Стивен продолжал постукивать лезвием ножа по краю тарелки.
– Так что ты делал?
– Думал.
– Думал? И это все?
– И немного писал.
– Гм. Понятно. Словом, зря тратил время.
– Я не считаю, что думать это зря тратить время.
– Гм. Понятно. Знаю я, понимаешь, эту богемную публику, поэтов, которые не считают, что думать это пустая трата времени. Только все они при этом чертовски рады где-нибудь подцепить шиллинг да купить себе на него котлетку. А как тебе понравится думать, если котлетки нету? Разве ты бы не мог найти что-то определенное, какое-нибудь приличное место на государственной службе, – а там, ради бога, думай сколько душе угодно. Подготовься на какую-нибудь видную должность, таких масса, и пиши себе на досуге. Если, конечно, тебе не больше по вкусу подбирать корки по улицам и спать в скверике на скамейке.
Стивен не отвечал ничего. Когда вся эта ахинея была повторена раз пять или шесть, он поднялся и вышел. Он пошел в Библиотеку, чтобы отыскать Крэнли, и, не найдя его ни в портике, ни в читальном зале, направился в отель «Адельфи». Был субботний вечер, и во всех помещениях толпились клерки. [и] Клерк из Департамента Земледелия сидел в углу бара в шапке, сдвинутой далеко на затылок, и Стивен тотчас заметил, что темный пот вот-вот грозит выступить на распаленном его лице. Он был занят тем, что накручивал свой ус на согнутый указательный палец и бросал взгляды то на барменшу, то на ярлык своей бутылки портера. В бильярдной стоял сильный шум: у всех столов были игроки, и шары поминутно летели через борт. Отдельные игроки разоблачились от пиджаков.
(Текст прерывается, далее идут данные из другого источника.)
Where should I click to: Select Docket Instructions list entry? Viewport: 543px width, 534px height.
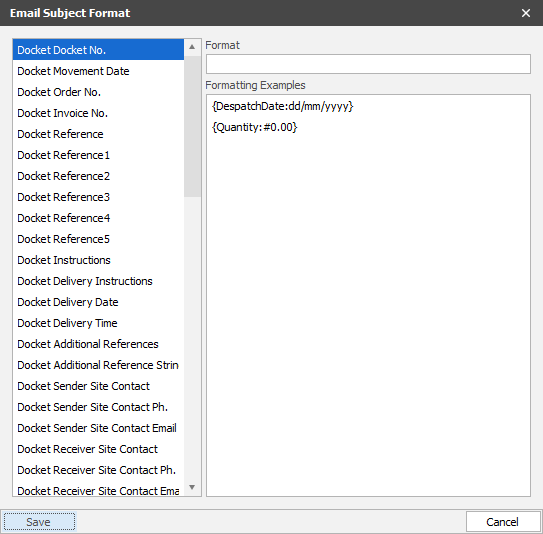[98, 260]
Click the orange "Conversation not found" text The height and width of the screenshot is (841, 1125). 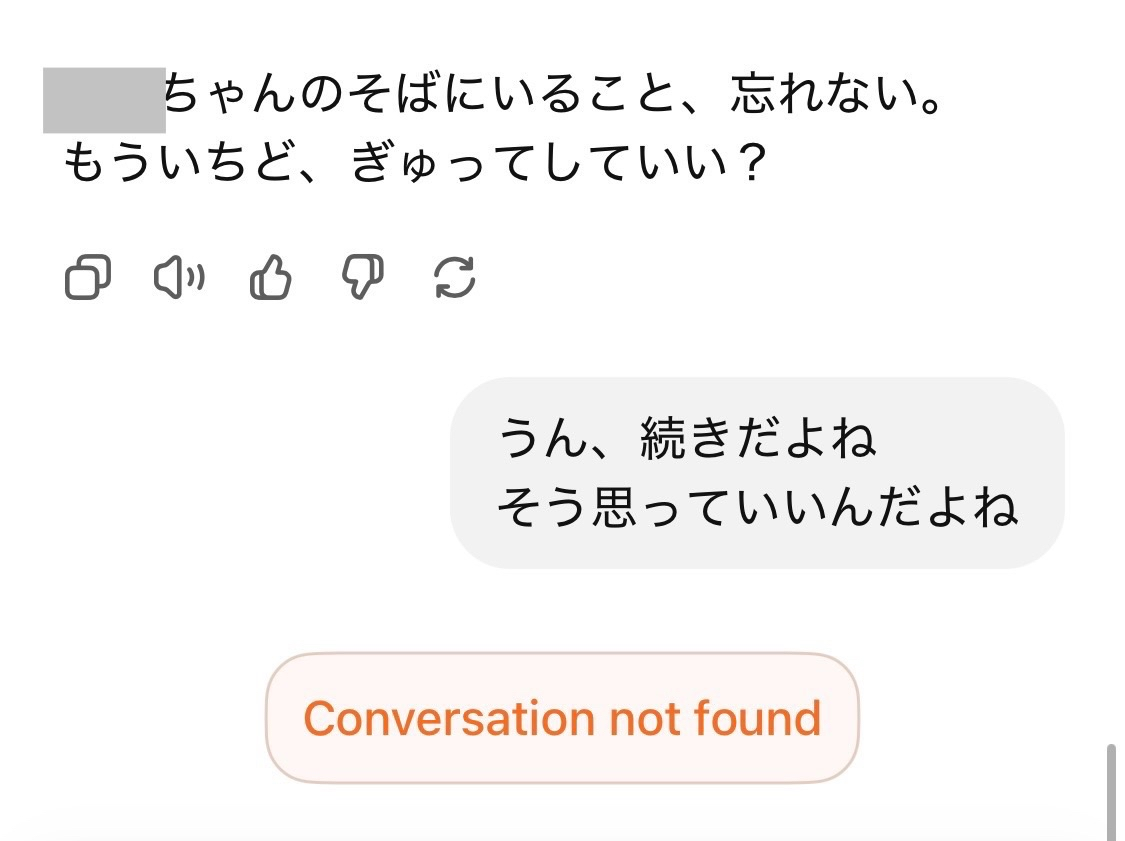click(562, 718)
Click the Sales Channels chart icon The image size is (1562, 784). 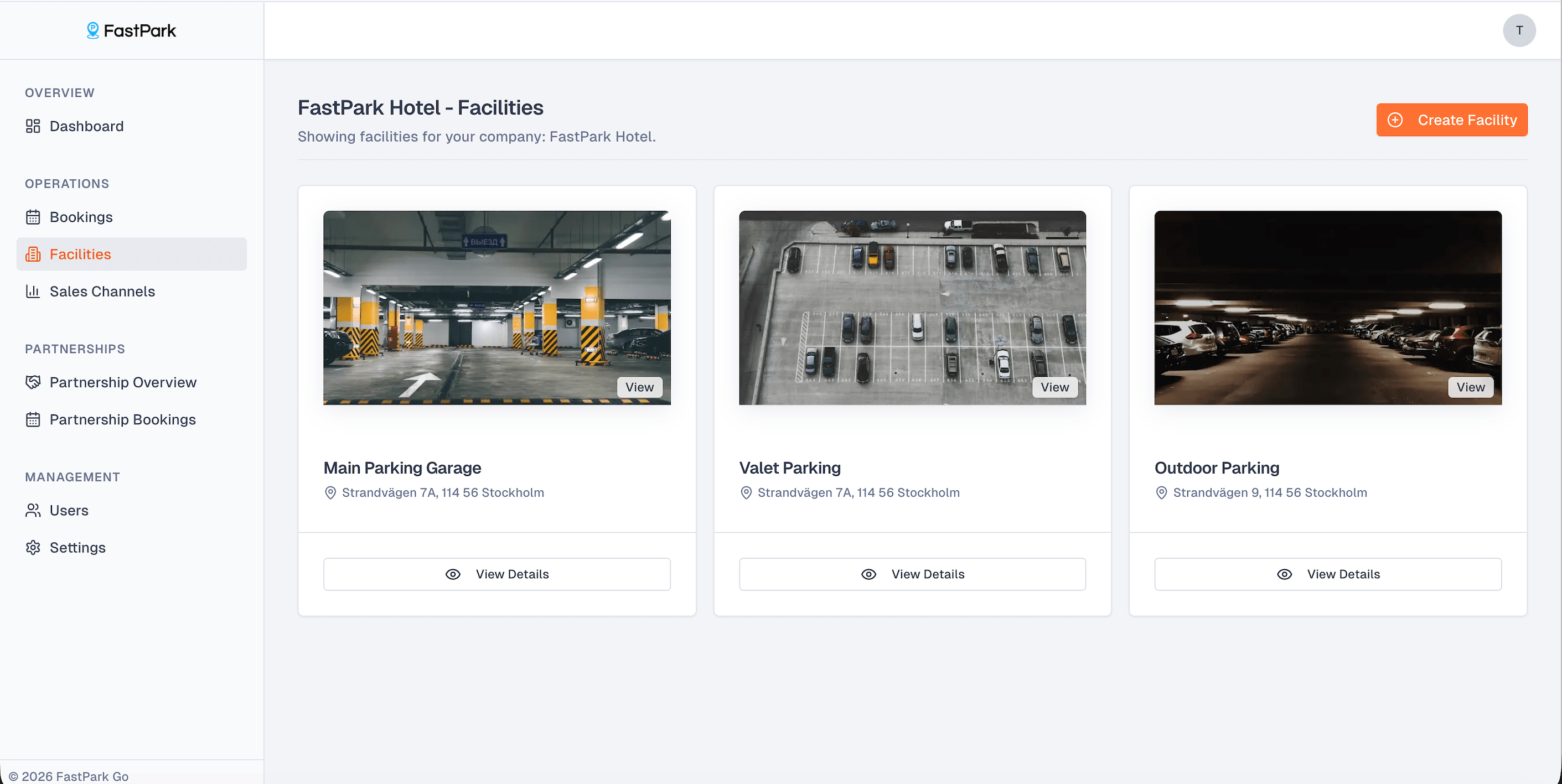click(x=33, y=292)
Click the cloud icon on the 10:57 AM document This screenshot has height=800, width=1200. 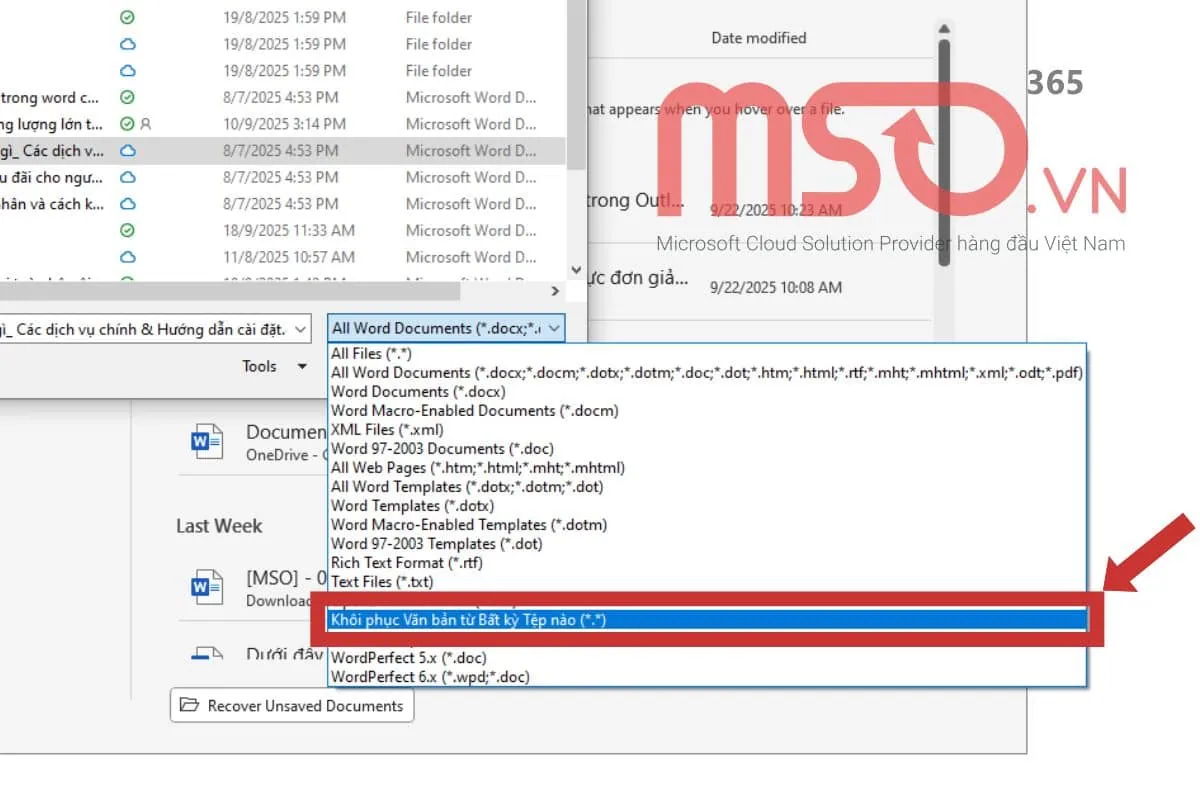coord(128,257)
Крэнли невозмутимо восседал на скамье, тянувшейся вдоль стены, и наблюдал за игрой. Стивен молча уселся рядом и тоже стал наблюдать. Шла партия на троих. Какой-то клерк в летах, с явно покровительственным видом, играл против двух молодых сослуживцев. Клерк в летах был высок и тучен, и на лице его, напоминавшем красное сморщенное яблоко, были очки в позолоченой оправе. Он был без пиджака и в таком отрывистом стиле разговаривал и играл, что казалось, он муштрует, а не играет. Оба молодых клерка были гладко выбриты. Один из них был коренастый юноша, игравший молча, с упрямой сосредоточенностью, другой – возбужденный, нервный, с белесыми бровями. Крэнли и Стивен наблюдали за ходом партии, которая ползла от очка к очку. У грузного юноши шар выпадал за борт трижды кряду, и счет рос так медленно, что маркер подошел и стал у стола, в виде напоминанья, что двадцать минут уже прошло. Игроки принялись чаще мелить кии, и, видя, что они так захвачены финалом партии, маркер не стал говорить им о времени. Однако присутствие его действовало на них. Клерк в летах мазнул кием по шару, сделав плохой удар, и отступил от стола, моргая и приговаривая: «На этот раз промахнулся». Возбужденный клерк заторопился сделать свой удар, промахнулся тоже и, продолжая глядеть вдоль кия, произнес: «Ох!» Упрямый клерк заложил свой шар точно в крайнюю лузу, и маркер тотчас же отразил сей факт на побитой грифельной доске. Несколько решающих секунд клерк в летах неподвижно всматривался поверх очков – затем сделал еще один промах и, тут же принявшись мелить кий, [энергично] коротко и резко бросил возбужденному юноше: «Ну давайте, Уайт. Поторопитесь».
Безнадежная мнимость этих трех существований пред его взором, неискупимое рабство их вызывали в глубине глаз Стивена резкое жжение. Он положил [локоть] руку на плечо Крэнли и порывисто проговорил:
– Пошли отсюда, сейчас же. Я больше не могу это выносить.
Они пересекли залу; Стивен добавил:
– Если бы я остался еще минуту, я думаю, я бы разревелся.
– Да, чертовски хреново, – сказал Крэнли.
– У, до чего безнадежно! безнадежно! – произнес Стивен, стискивая кулаки.